Toppings: 1 cube butter, 1/4 c mayo, 1/4 c Parmesan cheese, McCormick salad supreme seasoning (which I didn't have so I didn't use & they were still yumminess), garlic salt 

Dissolve yeast and honey in warm water, let sit for a few minutes. In large bowl combine salt and flour. Add yeast mixture to flour and stir together. Mix and knead for 3 minutes (you can do this with a dough hook on your mixer or by hand, it's not a lot of dough). Let dough rest for ten minutes. While dough is resting melt 1 cube of butter and spread half in the bottom of a cookie sheet (use a cookie sheet with sides). Roll dough out 1/2 inch thick in rectangle shape. Place on buttered cookie pan. Cut with pizza cutter into one inch strips (I did the strips the long way and then cut it into thirds the other way so they would be smaller bread sticks, you pre-cut so they will pull apart easily after they are baked). Mix 1/4 c mayo with the other 1/2 cube of melted butter. Spread over breadsticks (I know it's weird to use mayo, but it's really really really good). Sprinkle with topping: Parmesan cheese, salad seasoning & garlic salt. Let raise for 15 minutes. Bake at 365 degrees for 15 minutes. 

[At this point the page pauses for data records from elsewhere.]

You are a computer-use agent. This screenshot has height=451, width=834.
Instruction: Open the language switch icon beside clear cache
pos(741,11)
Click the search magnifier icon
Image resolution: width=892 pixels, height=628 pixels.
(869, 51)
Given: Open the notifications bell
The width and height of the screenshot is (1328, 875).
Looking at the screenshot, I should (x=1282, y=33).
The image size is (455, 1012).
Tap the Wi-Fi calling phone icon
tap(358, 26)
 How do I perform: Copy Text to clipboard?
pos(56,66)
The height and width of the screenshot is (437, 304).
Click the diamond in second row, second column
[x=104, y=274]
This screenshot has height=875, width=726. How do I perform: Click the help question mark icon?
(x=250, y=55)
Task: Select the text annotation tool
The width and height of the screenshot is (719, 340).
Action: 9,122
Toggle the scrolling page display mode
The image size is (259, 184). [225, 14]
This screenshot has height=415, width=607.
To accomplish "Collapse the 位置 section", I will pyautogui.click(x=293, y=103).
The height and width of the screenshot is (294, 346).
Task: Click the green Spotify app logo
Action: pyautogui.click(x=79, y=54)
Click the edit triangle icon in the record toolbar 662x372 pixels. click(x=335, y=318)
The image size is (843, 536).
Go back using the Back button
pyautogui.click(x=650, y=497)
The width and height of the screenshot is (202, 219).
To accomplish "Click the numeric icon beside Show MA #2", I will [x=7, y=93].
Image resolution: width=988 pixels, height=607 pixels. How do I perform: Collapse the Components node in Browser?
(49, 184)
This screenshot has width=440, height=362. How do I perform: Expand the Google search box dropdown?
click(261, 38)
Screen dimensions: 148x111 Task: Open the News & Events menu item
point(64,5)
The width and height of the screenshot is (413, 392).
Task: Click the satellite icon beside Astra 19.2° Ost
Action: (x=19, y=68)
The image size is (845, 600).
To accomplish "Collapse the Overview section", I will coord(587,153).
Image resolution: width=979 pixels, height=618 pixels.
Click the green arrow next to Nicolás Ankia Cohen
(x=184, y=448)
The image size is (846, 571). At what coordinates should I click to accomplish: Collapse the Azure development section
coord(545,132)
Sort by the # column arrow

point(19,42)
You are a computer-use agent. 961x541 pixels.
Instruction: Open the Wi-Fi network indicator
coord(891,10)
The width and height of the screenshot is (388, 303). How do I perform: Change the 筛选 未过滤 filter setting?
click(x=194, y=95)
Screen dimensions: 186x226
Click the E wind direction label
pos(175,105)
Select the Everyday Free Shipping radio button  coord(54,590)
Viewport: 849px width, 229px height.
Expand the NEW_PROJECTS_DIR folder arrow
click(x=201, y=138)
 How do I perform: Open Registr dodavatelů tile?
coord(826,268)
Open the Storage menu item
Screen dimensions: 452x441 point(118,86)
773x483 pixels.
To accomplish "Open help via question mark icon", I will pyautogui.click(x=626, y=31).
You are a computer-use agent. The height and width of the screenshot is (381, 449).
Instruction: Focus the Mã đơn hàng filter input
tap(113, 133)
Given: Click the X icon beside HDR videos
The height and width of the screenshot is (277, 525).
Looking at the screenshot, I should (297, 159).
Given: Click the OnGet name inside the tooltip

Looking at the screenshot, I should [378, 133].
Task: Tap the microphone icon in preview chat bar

Dessert Spread (I haven't tried this yet): Spread 1/2 cup (I think this was a typo on the copy I got because you should have a 1/2 cube leftover from melting it and putting 1/2 in the pan) butter over breadsticks the sprinkle with  1/4 c sugar mixed with 2 T cinnamon. Cook breadsticks & drizzle with frosting (2 T butter, 2 T milk, 1/2 c powdered sugar, 1 t vanilla).

Saturday, July 9, 2011

Mama's Carrot Cake

I made this for the first time ever a couple of weeks ago for Lanie's first birthday. I used a sheet cake pan, and then made a mini stacked cake for Lanie and a large stacked cake for the fam. I remember loving this cake when I was a kid. Oh man, this cake is so delicious! So moist. So flavorful. And hey, it's got carrots in it. That puts it in the vegetable group in the food pyramid, right? :o) And who doesn't feel cool after making a cake from scratch? I think if you added pecans to the actual cake and made the carrot pieces a little chunkier (I was lazy and put them in the food processor), it would be very similar to the amazing Paradise Bakery Carrot Cake. But, you'd have to add raisins for the full effect. They would not be added to mine. I couldn't add all this stuff since it was for a first birthday. No nuts to choke the little chica. Next time though.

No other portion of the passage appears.